▸ Assignment: The answer is to be an exact copy of the lines below running from the line with "Open the plot" down to the line with "Given: Click the truncated", both ends included, and nothing more.

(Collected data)

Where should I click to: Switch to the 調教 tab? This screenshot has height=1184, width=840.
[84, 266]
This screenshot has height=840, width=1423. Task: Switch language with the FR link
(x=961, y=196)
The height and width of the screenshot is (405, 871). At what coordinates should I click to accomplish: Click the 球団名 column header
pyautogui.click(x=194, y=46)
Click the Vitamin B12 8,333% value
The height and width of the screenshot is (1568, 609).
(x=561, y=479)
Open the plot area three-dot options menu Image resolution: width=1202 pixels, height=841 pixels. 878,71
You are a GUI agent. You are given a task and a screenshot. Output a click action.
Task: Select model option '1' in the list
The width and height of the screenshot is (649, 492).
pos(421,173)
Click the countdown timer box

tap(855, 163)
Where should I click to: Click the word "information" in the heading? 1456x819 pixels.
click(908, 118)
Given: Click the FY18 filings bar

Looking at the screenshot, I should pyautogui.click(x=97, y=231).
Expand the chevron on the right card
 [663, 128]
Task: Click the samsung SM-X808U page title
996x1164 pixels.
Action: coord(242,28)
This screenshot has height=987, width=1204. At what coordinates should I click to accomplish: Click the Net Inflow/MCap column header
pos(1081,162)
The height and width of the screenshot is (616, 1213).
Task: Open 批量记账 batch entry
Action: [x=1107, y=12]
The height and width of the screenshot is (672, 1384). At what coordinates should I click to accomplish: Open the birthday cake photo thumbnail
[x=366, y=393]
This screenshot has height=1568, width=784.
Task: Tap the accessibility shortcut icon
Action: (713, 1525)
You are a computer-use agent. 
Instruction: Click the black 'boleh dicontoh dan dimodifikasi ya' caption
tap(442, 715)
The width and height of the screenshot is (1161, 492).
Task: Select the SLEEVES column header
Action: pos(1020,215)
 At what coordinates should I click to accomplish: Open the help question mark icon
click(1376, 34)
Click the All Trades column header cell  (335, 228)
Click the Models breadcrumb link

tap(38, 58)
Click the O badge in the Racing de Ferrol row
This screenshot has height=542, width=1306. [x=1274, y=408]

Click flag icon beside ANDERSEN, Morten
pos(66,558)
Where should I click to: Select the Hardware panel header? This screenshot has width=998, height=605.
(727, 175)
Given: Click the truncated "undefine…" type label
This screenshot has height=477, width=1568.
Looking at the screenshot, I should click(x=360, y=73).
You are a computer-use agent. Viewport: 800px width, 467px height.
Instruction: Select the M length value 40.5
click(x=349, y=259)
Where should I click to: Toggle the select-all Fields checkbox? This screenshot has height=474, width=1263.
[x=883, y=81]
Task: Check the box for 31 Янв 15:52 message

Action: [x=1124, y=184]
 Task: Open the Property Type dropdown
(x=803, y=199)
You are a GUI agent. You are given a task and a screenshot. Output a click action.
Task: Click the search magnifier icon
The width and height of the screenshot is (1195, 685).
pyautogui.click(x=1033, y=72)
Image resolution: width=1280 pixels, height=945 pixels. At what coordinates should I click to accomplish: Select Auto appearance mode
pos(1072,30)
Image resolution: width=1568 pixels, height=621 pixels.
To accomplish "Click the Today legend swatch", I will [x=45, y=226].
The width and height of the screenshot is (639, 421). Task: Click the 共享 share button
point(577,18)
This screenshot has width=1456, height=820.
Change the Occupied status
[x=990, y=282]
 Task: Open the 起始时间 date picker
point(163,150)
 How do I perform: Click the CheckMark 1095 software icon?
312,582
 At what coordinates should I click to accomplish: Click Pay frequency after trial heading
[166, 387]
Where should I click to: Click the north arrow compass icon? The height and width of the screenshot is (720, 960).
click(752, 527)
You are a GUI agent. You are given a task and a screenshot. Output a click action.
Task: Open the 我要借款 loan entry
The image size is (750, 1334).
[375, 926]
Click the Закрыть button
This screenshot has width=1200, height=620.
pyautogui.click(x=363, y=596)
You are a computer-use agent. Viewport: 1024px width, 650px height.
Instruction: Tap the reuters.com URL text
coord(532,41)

▸ Task result:
Open the plot area three-dot options menu Image resolution: width=1202 pixels, height=841 pixels. 878,71
You are a GUI agent. You are given a task and a screenshot. Output a click action.
Task: Select model option '1' in the list
The width and height of the screenshot is (649, 492).
pos(421,173)
Click the countdown timer box

tap(855, 163)
Where should I click to: Click the word "information" in the heading? 1456x819 pixels.
click(908, 118)
Given: Click the FY18 filings bar

Looking at the screenshot, I should pyautogui.click(x=97, y=231).
Expand the chevron on the right card
 [663, 128]
Task: Click the samsung SM-X808U page title
996x1164 pixels.
Action: coord(242,28)
This screenshot has height=987, width=1204. At what coordinates should I click to accomplish: Click the Net Inflow/MCap column header
pos(1081,162)
The height and width of the screenshot is (616, 1213).
Task: Open 批量记账 batch entry
Action: [x=1107, y=12]
The height and width of the screenshot is (672, 1384). At what coordinates should I click to accomplish: Open the birthday cake photo thumbnail
[x=366, y=393]
This screenshot has height=1568, width=784.
Task: Tap the accessibility shortcut icon
Action: (713, 1525)
You are a computer-use agent. 
Instruction: Click the black 'boleh dicontoh dan dimodifikasi ya' caption
tap(442, 715)
The width and height of the screenshot is (1161, 492).
Task: Select the SLEEVES column header
Action: pos(1020,215)
 At what coordinates should I click to accomplish: Open the help question mark icon
click(1376, 34)
Click the All Trades column header cell  (335, 228)
Click the Models breadcrumb link

tap(38, 58)
Click the O badge in the Racing de Ferrol row
This screenshot has height=542, width=1306. [x=1274, y=408]

Click flag icon beside ANDERSEN, Morten
pos(66,558)
Where should I click to: Select the Hardware panel header? This screenshot has width=998, height=605.
(727, 175)
Given: Click the truncated "undefine…" type label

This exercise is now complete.